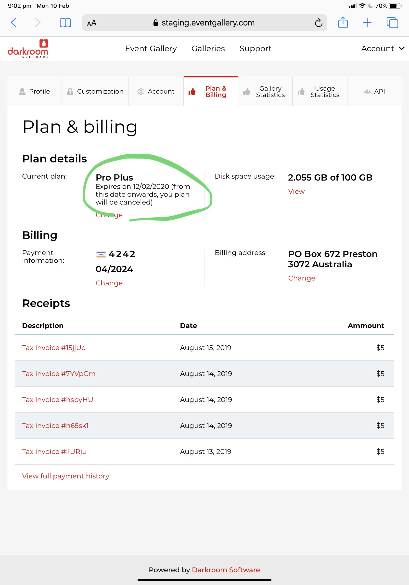Change the billing address
The width and height of the screenshot is (409, 585).
(x=301, y=278)
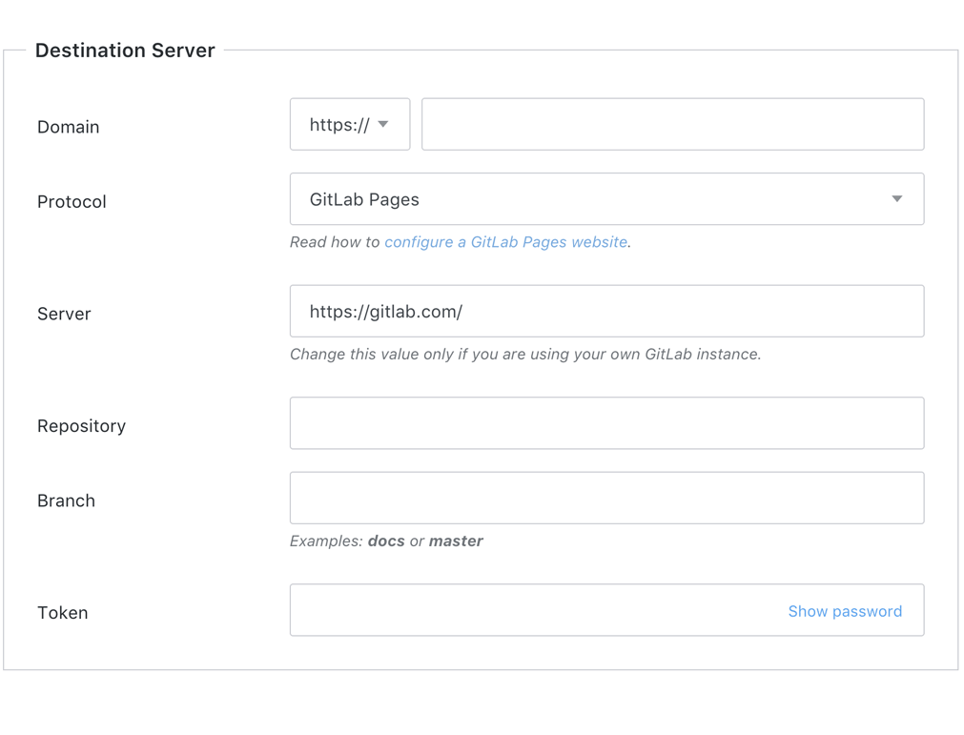Click the Domain field label
Image resolution: width=964 pixels, height=735 pixels.
click(x=68, y=127)
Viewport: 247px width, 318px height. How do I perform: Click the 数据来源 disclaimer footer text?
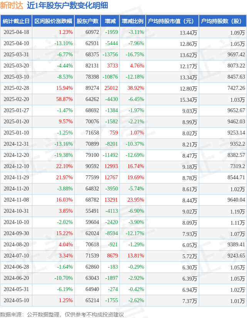[x=62, y=315]
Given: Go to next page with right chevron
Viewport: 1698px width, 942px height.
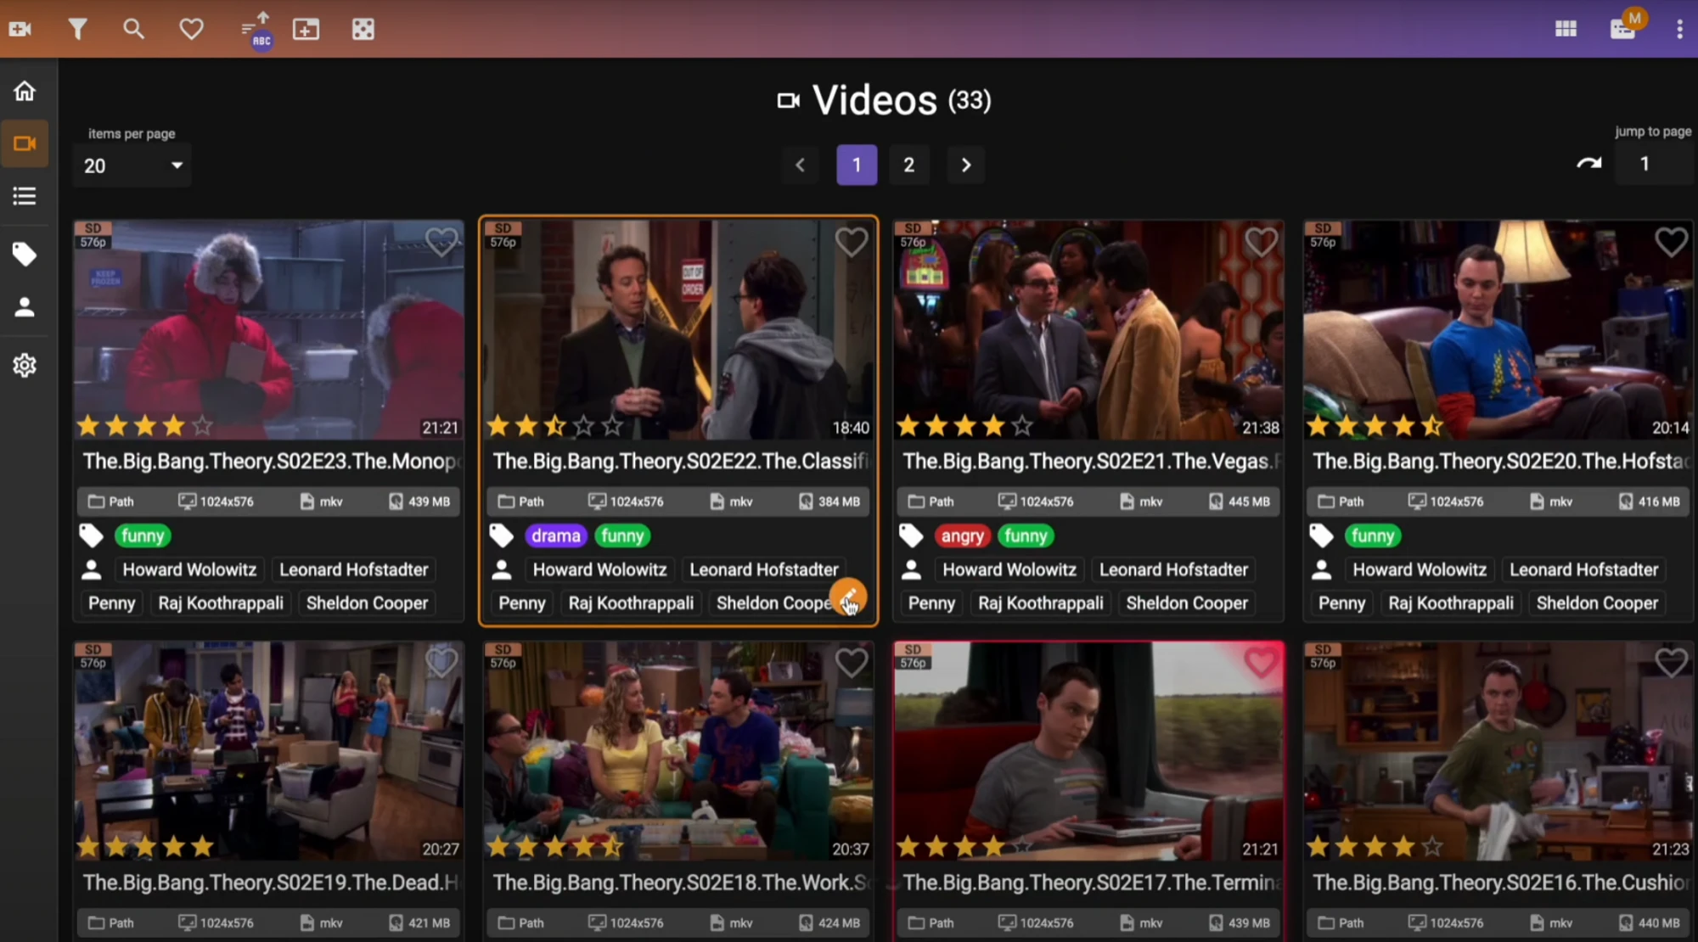Looking at the screenshot, I should [965, 165].
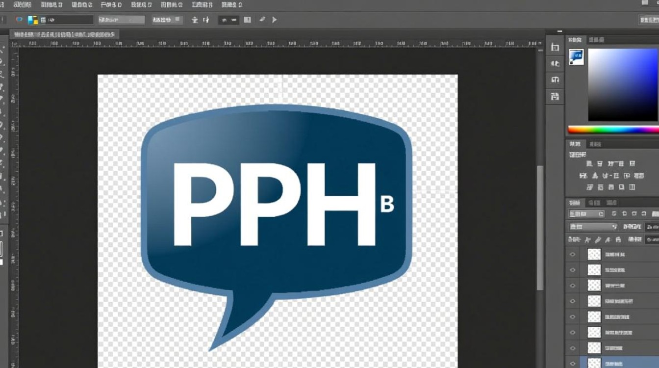Open the fourth collapsed panel icon in the dock strip
The image size is (659, 368).
point(555,96)
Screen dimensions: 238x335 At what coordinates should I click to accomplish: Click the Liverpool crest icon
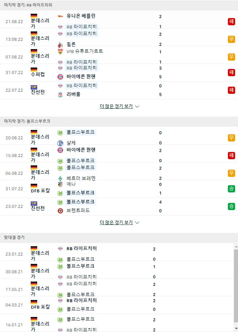[60, 95]
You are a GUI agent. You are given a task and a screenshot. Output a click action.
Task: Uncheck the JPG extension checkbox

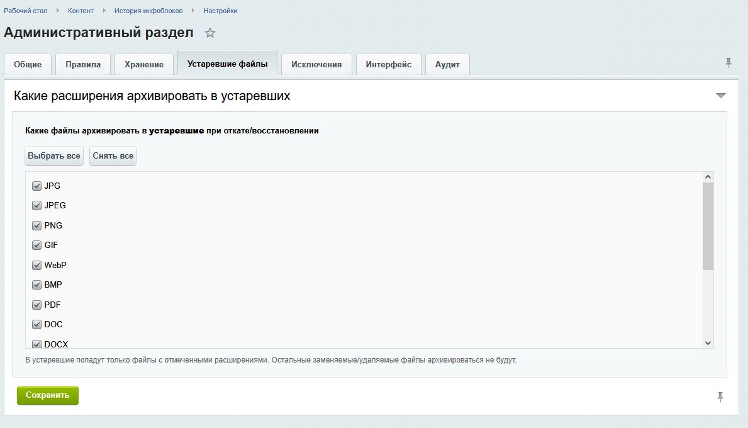(36, 185)
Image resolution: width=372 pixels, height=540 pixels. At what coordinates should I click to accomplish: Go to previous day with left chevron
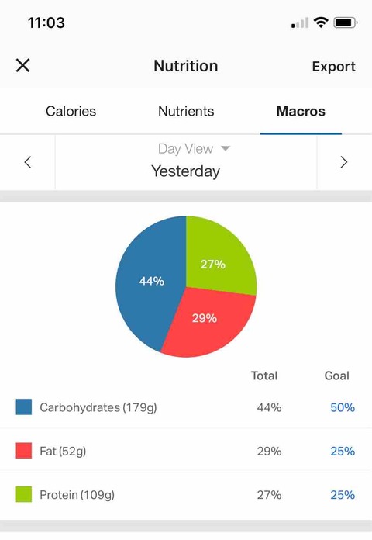pyautogui.click(x=28, y=162)
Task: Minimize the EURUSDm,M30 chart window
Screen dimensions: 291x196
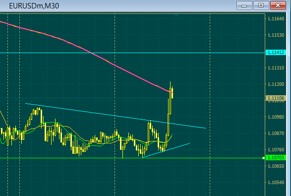Action: tap(244, 5)
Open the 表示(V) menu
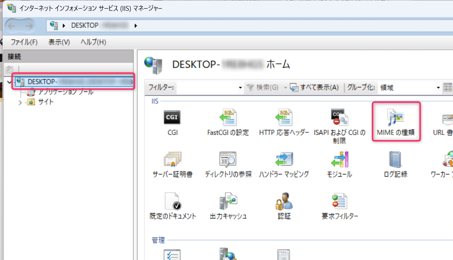Viewport: 453px width, 260px height. coord(58,42)

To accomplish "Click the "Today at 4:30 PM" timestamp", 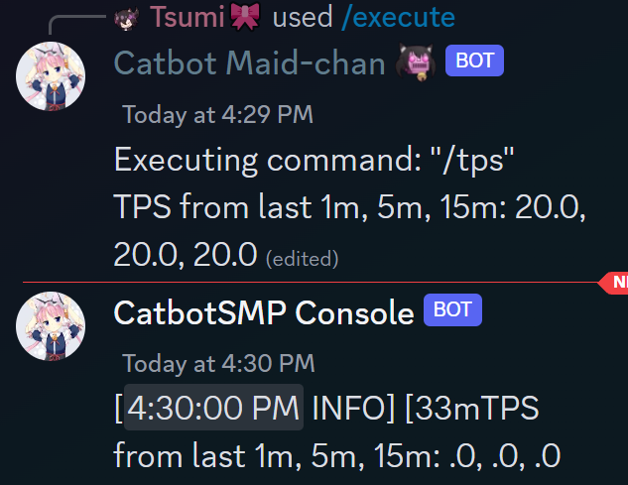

----

What you are asked to do: From the line that holds "Task: Minimize the EURUSDm,M30 chart window" down to the last line of the material above, every line is to be copied exactly, both ends included; pictures are to be omitted.

Output for this exercise:
Task: Minimize the EURUSDm,M30 chart window
Screen dimensions: 291x196
Action: tap(244, 5)
Open the 表示(V) menu
Viewport: 453px width, 260px height. coord(58,42)

To accomplish "Click the "Today at 4:30 PM" timestamp", 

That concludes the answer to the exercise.